§ Source passage

It’s now official: we work too much.
Don’t blame me for that unpleasant dose of reality; blame Juliet B. Schor, a Harvard economics professor who has written The Overworked American: The Unexpected Decline of Leisure (Basic Books). Ordinarily I don’t put much stock in the opinions of Harvard economists — they’re also the ones doing such a bang-up job repairing the Russian economy — but in this case Ms. Schor’s assertions concur with personal experience.
She points out that despite all the technological innovations designed to save time, U.S. workers are actually putting in more work hours today than they did 20 years ago. To be specific, the average American now puts in 164 more work hours each year than he or she did two decades ago; that’s the equivalent of another month on the job.
Why the expanded work schedule? For one thing, those very high-tech devices we thought would save time have actually raised expectations and allowed us to be productive (and working) more hours each day. Another factor is that it is less expensive for employers to keep one employee at work longer (even with overtime) than it is to hire an extra employee. The result? More “burning the candle at both ends” — if you still have a candle left.
Preachers can relate. As “white collar workers” (a nice way of saying nobody’s about to start paying us overtime), we’ve seen the workday expand dramatically, from the men’s Bible study and prayer group at 7:00 a.m., through hospital visitation and counseling sessions, and on to the evening’s meetings and calls. Occasionally, you even get a few minutes to do some sermon preparation.

§ Information shown
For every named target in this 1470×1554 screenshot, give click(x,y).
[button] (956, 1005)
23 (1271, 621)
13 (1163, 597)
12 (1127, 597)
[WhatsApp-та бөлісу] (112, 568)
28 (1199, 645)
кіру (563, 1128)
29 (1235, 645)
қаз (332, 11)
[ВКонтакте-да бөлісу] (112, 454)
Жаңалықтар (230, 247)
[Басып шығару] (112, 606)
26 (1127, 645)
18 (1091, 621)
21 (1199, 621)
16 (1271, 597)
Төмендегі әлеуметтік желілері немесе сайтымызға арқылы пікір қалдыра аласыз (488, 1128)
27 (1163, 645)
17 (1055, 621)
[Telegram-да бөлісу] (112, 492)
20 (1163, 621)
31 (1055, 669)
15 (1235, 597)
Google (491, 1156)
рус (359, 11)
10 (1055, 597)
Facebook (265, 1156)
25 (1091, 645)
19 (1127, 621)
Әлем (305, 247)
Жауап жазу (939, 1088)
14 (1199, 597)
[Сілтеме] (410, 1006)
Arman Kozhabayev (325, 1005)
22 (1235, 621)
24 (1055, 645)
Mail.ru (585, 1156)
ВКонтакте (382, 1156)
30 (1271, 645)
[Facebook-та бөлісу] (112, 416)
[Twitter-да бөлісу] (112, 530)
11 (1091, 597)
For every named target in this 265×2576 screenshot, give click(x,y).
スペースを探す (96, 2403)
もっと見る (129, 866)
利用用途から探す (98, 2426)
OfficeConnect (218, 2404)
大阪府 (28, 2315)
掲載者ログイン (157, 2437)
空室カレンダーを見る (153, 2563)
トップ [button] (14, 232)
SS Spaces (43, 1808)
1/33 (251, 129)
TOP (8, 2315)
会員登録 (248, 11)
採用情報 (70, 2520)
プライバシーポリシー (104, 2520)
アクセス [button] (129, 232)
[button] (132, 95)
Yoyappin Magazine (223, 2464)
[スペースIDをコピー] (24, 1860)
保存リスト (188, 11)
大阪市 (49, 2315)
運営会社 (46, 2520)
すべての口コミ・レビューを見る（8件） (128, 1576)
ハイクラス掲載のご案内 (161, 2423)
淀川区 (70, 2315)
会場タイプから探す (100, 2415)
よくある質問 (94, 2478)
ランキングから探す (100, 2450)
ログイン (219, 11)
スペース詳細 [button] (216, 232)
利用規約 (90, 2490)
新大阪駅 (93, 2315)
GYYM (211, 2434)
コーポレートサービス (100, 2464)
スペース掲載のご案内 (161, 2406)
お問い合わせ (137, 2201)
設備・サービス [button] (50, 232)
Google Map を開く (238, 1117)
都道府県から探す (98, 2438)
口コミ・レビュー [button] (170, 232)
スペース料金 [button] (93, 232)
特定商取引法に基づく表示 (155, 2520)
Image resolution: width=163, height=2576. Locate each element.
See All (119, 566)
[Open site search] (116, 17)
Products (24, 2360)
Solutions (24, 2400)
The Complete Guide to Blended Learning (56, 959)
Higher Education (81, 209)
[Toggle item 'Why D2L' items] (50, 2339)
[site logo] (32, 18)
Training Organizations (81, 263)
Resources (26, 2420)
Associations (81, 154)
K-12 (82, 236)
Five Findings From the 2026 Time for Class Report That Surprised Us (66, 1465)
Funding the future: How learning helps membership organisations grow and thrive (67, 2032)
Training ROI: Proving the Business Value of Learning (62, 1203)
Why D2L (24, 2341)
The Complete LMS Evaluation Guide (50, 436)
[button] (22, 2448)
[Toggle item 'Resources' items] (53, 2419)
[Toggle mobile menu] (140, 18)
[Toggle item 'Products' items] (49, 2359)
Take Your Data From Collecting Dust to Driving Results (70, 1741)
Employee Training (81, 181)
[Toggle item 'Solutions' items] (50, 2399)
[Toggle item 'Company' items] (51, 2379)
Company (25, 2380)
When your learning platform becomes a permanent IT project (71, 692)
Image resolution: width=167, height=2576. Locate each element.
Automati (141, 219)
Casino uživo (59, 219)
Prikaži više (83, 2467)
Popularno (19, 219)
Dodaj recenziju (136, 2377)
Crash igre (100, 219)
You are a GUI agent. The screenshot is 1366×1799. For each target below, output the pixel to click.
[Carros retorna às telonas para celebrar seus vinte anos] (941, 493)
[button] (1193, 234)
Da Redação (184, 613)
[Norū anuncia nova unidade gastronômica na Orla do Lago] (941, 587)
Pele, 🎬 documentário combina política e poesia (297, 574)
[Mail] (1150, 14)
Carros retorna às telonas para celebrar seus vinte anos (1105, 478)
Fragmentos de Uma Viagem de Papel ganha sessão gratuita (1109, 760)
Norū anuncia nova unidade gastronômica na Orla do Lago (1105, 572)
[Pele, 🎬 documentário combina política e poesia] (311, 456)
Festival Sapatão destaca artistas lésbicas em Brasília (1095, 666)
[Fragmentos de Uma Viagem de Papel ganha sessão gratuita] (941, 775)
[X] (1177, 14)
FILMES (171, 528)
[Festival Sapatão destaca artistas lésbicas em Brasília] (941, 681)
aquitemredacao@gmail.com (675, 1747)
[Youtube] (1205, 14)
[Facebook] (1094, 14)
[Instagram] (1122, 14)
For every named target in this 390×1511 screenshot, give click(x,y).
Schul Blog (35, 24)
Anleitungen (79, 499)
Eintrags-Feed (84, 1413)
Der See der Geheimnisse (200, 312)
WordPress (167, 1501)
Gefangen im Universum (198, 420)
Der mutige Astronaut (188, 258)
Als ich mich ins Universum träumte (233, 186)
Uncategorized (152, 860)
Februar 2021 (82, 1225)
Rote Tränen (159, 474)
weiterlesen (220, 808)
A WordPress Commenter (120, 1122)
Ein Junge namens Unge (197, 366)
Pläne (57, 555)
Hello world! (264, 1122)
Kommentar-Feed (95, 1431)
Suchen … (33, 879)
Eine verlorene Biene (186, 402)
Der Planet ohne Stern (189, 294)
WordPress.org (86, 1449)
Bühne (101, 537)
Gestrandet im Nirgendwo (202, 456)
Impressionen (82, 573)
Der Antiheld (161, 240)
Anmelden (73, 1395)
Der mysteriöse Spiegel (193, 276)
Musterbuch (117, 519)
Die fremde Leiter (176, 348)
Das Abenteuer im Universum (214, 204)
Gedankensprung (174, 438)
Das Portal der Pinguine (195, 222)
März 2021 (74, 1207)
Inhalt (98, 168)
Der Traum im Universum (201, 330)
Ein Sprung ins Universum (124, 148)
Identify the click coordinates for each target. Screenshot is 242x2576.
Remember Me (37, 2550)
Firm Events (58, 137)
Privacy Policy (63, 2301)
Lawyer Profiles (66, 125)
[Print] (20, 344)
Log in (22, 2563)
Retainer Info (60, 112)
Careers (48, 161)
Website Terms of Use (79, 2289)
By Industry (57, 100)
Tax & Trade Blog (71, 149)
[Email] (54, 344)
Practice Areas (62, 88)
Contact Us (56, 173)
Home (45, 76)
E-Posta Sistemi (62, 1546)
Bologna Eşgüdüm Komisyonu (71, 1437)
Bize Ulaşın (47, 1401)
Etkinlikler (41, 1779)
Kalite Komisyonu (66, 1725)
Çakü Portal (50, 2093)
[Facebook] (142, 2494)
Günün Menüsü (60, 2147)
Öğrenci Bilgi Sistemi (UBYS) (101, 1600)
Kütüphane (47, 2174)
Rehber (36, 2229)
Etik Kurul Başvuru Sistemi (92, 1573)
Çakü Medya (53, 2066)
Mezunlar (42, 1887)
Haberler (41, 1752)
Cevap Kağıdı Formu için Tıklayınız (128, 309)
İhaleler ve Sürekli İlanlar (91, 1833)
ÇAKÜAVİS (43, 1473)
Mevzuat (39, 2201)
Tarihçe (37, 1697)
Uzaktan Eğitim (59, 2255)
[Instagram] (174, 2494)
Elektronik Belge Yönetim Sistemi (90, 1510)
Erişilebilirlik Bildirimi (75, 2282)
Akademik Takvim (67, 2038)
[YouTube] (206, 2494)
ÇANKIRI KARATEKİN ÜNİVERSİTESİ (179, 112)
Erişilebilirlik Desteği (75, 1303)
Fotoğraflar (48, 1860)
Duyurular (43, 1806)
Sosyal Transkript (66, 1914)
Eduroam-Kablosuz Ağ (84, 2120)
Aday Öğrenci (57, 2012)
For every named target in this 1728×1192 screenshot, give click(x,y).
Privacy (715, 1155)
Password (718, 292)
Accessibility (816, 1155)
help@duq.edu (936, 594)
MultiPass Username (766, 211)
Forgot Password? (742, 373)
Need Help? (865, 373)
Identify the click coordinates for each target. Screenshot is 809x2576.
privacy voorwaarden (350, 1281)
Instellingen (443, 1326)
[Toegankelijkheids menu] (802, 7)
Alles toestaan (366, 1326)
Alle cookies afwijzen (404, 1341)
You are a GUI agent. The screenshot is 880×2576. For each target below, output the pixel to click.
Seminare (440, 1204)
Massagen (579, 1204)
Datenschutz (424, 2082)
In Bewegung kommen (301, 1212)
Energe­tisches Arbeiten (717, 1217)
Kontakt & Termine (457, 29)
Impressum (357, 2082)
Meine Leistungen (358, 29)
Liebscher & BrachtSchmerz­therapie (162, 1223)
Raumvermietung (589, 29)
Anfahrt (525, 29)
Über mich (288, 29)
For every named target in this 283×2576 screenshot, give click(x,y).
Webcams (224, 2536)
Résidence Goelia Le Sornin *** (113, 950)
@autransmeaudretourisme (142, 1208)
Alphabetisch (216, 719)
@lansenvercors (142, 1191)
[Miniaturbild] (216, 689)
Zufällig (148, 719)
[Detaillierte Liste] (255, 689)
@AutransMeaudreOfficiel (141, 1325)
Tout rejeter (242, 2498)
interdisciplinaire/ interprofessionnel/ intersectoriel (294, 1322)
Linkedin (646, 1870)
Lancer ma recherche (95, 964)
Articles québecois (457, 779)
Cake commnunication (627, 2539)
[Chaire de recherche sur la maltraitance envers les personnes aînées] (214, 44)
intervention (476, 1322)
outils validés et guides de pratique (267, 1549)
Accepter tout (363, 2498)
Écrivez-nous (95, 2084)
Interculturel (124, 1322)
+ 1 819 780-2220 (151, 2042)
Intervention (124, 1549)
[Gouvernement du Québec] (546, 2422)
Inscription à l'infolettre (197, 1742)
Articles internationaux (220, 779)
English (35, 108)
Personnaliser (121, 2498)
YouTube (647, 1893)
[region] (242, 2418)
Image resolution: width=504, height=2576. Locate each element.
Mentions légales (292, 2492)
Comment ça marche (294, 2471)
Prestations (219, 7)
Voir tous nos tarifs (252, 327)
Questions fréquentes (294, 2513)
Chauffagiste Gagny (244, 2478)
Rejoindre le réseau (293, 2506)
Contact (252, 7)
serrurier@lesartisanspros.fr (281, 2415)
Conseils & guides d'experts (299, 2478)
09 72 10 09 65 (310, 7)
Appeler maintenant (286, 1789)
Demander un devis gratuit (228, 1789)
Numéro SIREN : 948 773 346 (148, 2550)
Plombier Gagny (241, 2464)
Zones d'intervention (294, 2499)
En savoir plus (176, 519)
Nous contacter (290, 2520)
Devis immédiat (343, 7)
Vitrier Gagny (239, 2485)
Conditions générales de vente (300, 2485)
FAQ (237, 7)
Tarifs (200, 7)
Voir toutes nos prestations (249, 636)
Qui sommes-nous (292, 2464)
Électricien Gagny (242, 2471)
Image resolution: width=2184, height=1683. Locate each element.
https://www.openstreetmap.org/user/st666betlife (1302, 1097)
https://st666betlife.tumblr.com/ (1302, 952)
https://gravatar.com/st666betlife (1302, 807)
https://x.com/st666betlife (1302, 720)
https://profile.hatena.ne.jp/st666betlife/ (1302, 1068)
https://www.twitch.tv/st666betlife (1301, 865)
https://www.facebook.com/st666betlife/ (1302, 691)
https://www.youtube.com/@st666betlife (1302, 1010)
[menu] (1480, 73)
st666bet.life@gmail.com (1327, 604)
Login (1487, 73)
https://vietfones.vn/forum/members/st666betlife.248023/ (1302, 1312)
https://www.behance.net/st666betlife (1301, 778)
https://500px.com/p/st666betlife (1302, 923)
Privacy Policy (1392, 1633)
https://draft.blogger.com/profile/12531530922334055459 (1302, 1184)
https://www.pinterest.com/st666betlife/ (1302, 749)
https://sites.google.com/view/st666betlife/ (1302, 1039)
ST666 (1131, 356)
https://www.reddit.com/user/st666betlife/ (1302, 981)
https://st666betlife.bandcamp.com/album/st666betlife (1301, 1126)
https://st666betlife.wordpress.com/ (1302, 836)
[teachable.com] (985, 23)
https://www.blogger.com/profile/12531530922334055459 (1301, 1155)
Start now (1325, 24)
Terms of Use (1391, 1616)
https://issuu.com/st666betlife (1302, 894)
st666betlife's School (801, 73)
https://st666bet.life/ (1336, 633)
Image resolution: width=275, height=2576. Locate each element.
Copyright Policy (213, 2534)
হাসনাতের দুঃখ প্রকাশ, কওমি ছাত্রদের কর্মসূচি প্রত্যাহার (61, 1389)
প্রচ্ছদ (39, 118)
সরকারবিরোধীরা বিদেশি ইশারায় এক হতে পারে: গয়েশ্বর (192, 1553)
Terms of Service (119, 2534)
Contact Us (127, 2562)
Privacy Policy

§ Brief A
How would you render this sentence from the passage on overwork in Spanish: "She points out that despite all the technological innovations designed to save time, U.S. workers are actually putting in more work hours today than they did 20 years ago."?
§ Brief B
Can you turn the paragraph of the passage on overwork that begins "Why the expanded work schedule?" into a short bulleted list that keeps its main facts?
§ Brief C
Reproduce, word for word, everything in the passage on overwork from "Why the expanded" down to "some sermon preparation.".

§ Expected output A
Ella señala que, a pesar de todas las innovaciones tecnológicas diseñadas para ahorrar tiempo, los trabajadores estadounidenses en realidad trabajan hoy más horas que hace 20 años.

§ Expected output B
- High-tech devices meant to save time have raised expectations and let people be productive, and working, more hours each day.
- Keeping one employee at work longer, even with overtime, costs employers less than hiring an extra employee.
- The result is more "burning the candle at both ends."

§ Expected output C
Why the expanded work schedule? For one thing, those very high-tech devices we thought would save time have actually raised expectations and allowed us to be productive (and working) more hours each day. Another factor is that it is less expensive for employers to keep one employee at work longer (even with overtime) than it is to hire an extra employee. The result? More “burning the candle at both ends” — if you still have a candle left.
Preachers can relate. As “white collar workers” (a nice way of saying nobody’s about to start paying us overtime), we’ve seen the workday expand dramatically, from the men’s Bible study and prayer group at 7:00 a.m., through hospital visitation and counseling sessions, and on to the evening’s meetings and calls. Occasionally, you even get a few minutes to do some sermon preparation.